Mayor Michael Bloomberg signed a bill today that bans smoking in outdoor public spaces like parks and beaches, continuing the agressive pursuit of public health that has been a hallmark of his administration.
“Frederic Law Olmstead hailed public parks as the ‘lungs of the City’ – a haven where one could escape the overcrowded, noisy, and polluted streets,” Bloomberg said at the signing. “We need to ensure that our public spaces provide just that – a healthy place in which to relax and enjoy the surroundings. Smoke-free parks and beaches will make these recreational spaces more enjoyable for everyone by providing open space, clean air, and healthy activities.”
The mayor said that protecting New Yorkers from secondhand smoke was the ban’s principal goal, followed by eliminating the cigarette butts that dot many beaches and parks.

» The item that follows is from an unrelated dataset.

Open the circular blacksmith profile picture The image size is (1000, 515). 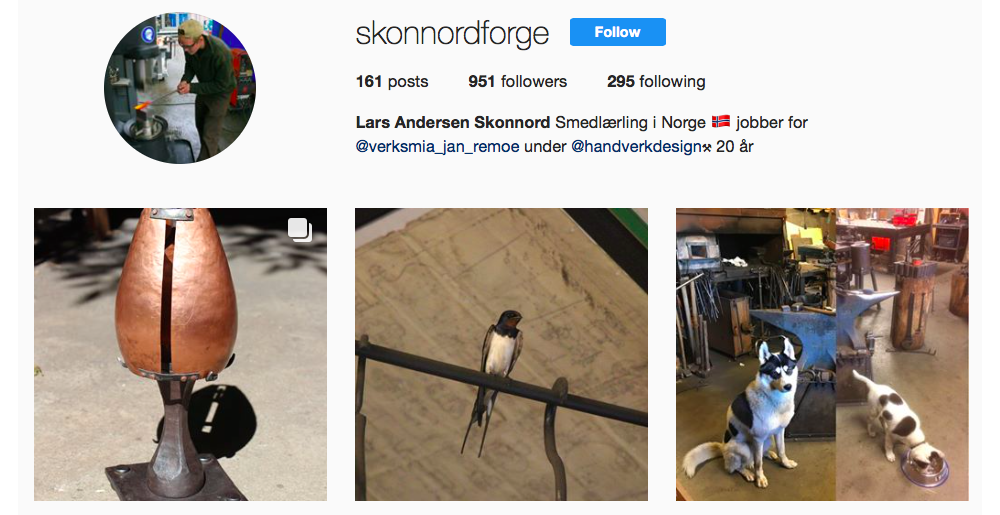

“Cigarette litter is difficult and expensive to clean up and is a hazard to children, pets, and the environment,” Bloomberg said. “Cigarette-related litter accounts for 75 percent of all litter on beaches and 33 percent of all litter in parks.”

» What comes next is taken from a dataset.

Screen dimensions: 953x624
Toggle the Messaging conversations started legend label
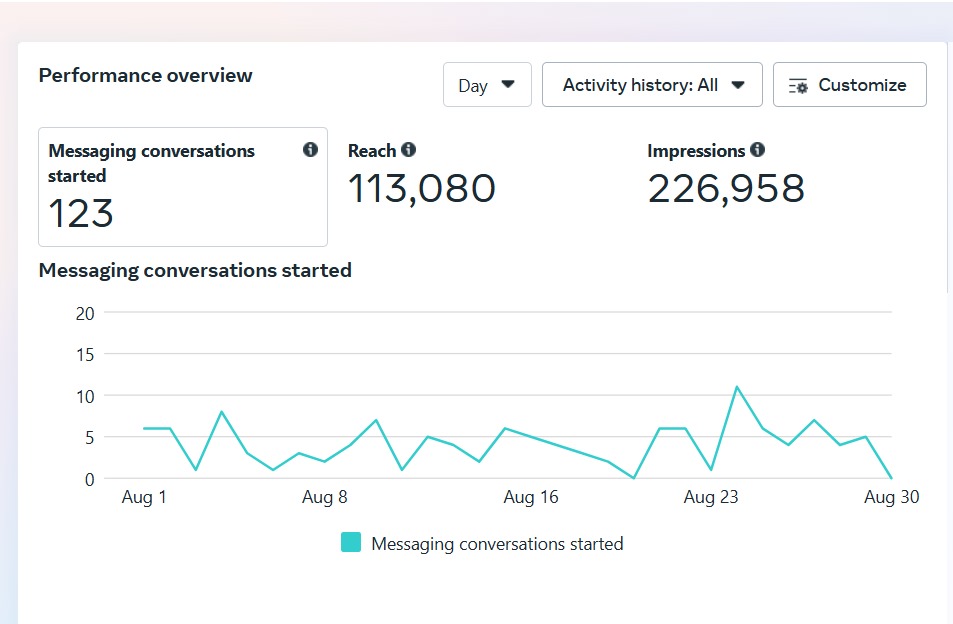point(497,544)
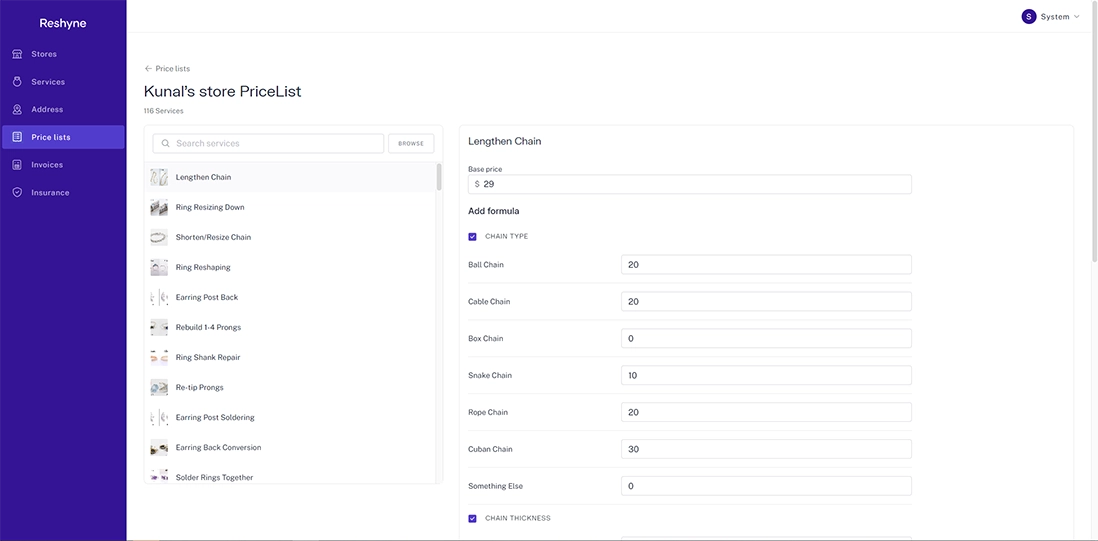
Task: Focus the Cuban Chain price field
Action: coord(765,449)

City Council Speaker Christine Quinn, one of 36 council members to vote for the bill, coupled praise for the measure with a sharp rebuke of the tobacco industry.
“With this new law, New Yorkers can now breathe easier and live longer, healthier lives,” Quinn said. “My Council colleagues and I know that ‘Big Tobacco’ will never rest in its efforts to recruit new smokers to replace those customers who are dying prematurely from using their products.”